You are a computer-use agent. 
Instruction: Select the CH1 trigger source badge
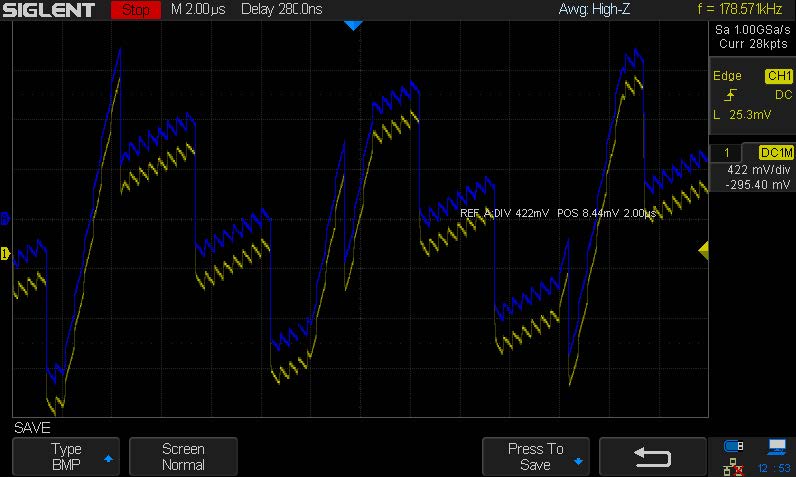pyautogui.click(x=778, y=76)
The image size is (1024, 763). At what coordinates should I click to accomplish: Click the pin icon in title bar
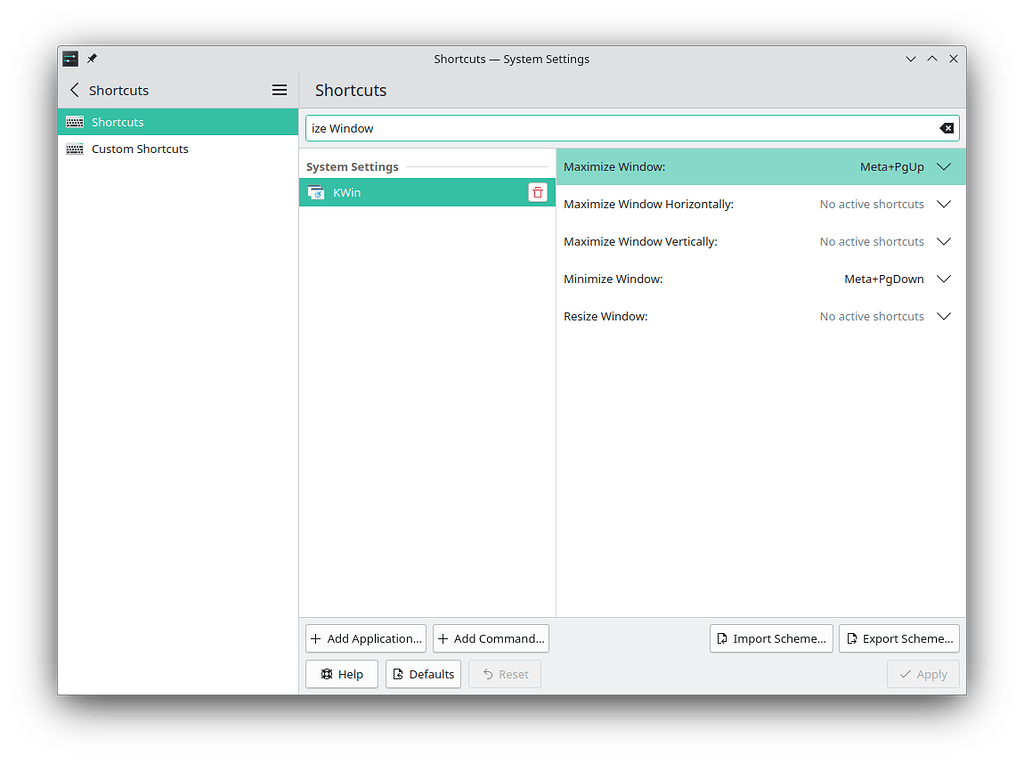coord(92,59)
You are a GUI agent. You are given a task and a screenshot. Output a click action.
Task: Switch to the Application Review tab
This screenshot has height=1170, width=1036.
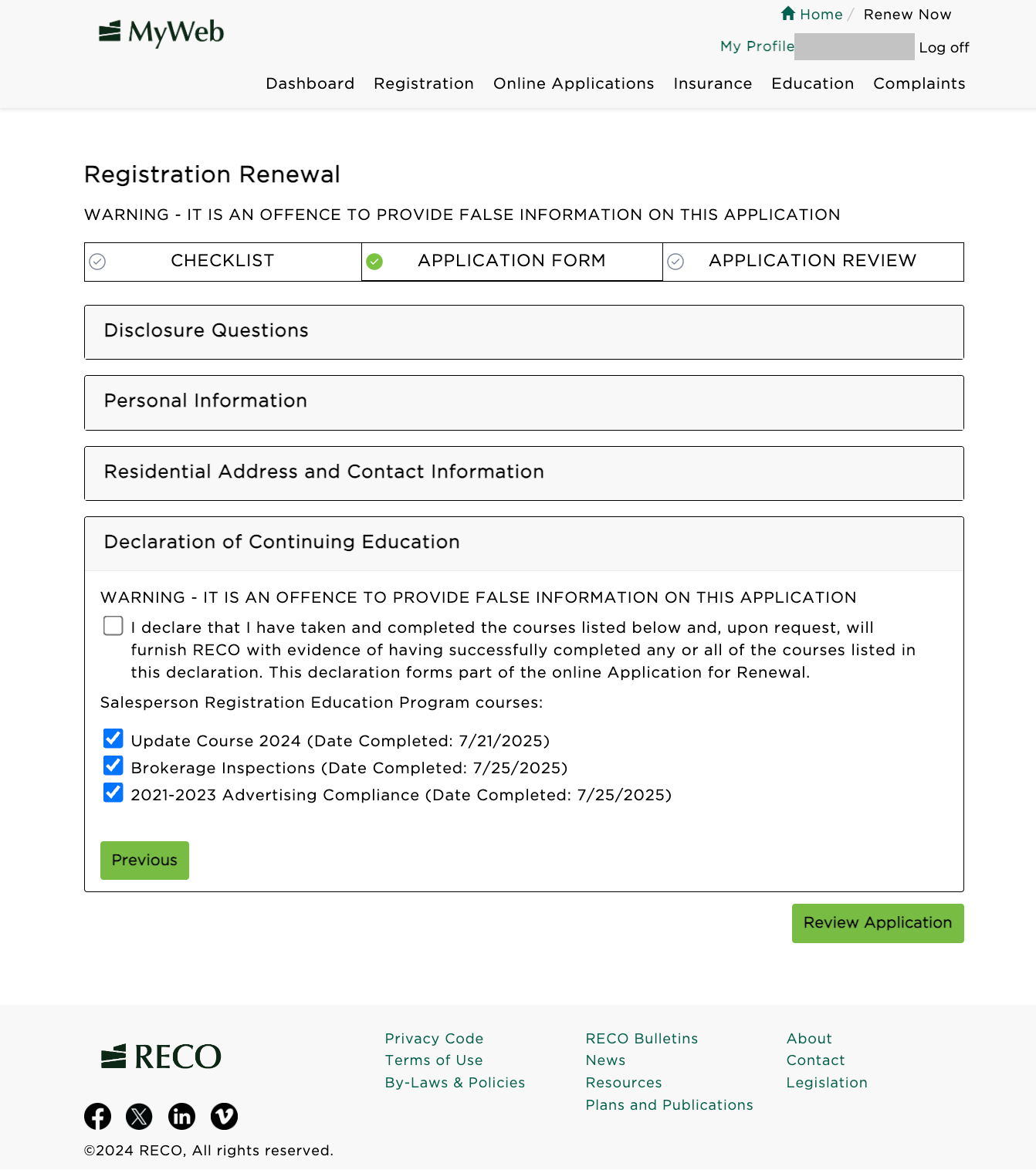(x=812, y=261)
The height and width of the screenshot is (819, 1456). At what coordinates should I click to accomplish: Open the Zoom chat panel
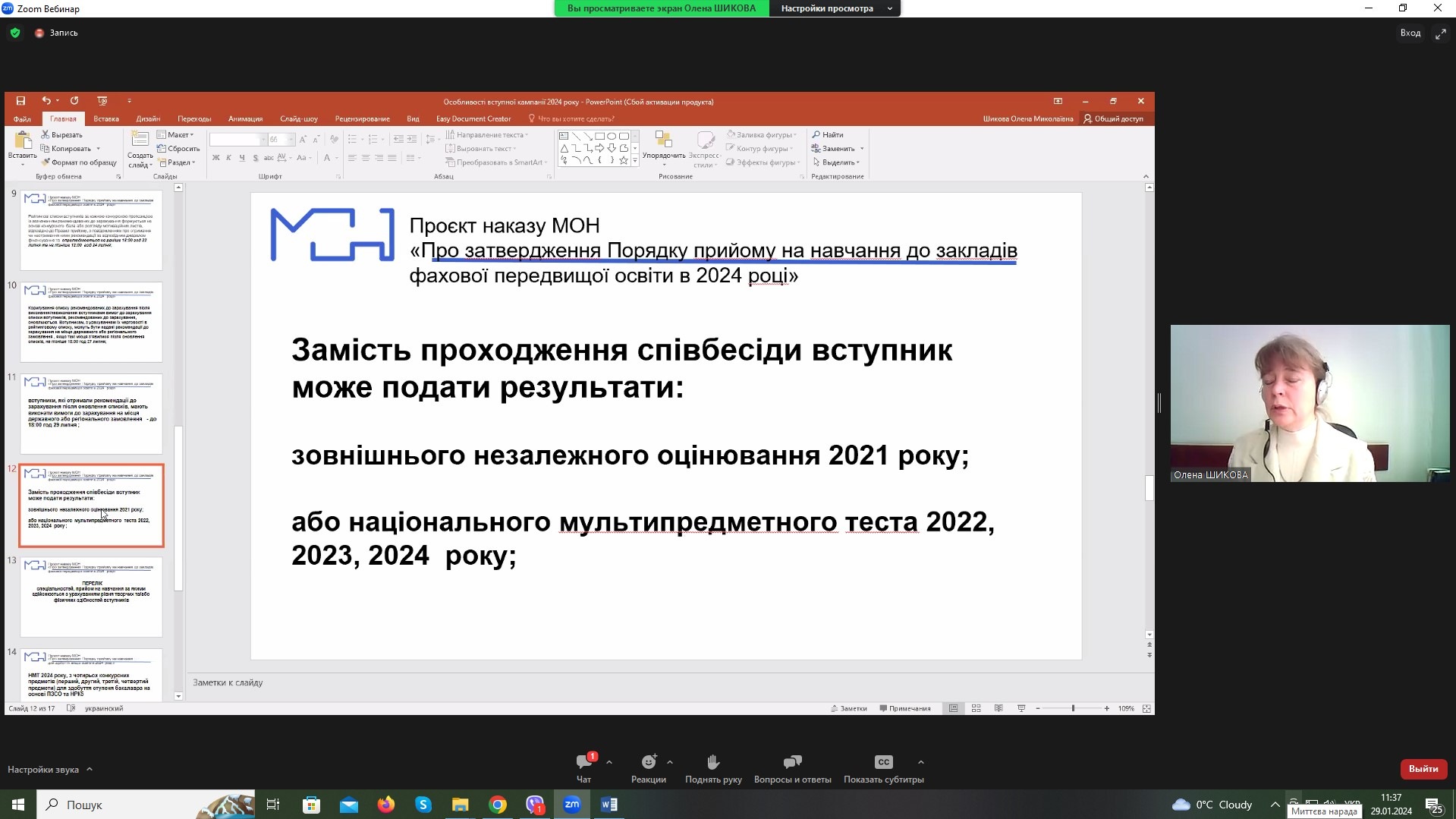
• • •
**Exercise aim**
Please reproduce the records above exactly, leaving out every picture.

**Answer to this exercise**
You are a computer-use agent. 
Instruction: Select the CH1 trigger source badge
pyautogui.click(x=778, y=76)
The image size is (1024, 763). At what coordinates should I click to accomplish: Click the pin icon in title bar
coord(92,59)
You are a GUI agent. You are given a task and a screenshot. Output a click action.
Task: Switch to the Application Review tab
This screenshot has height=1170, width=1036.
(x=812, y=261)
The height and width of the screenshot is (819, 1456). At what coordinates should I click to accomplish: Open the Zoom chat panel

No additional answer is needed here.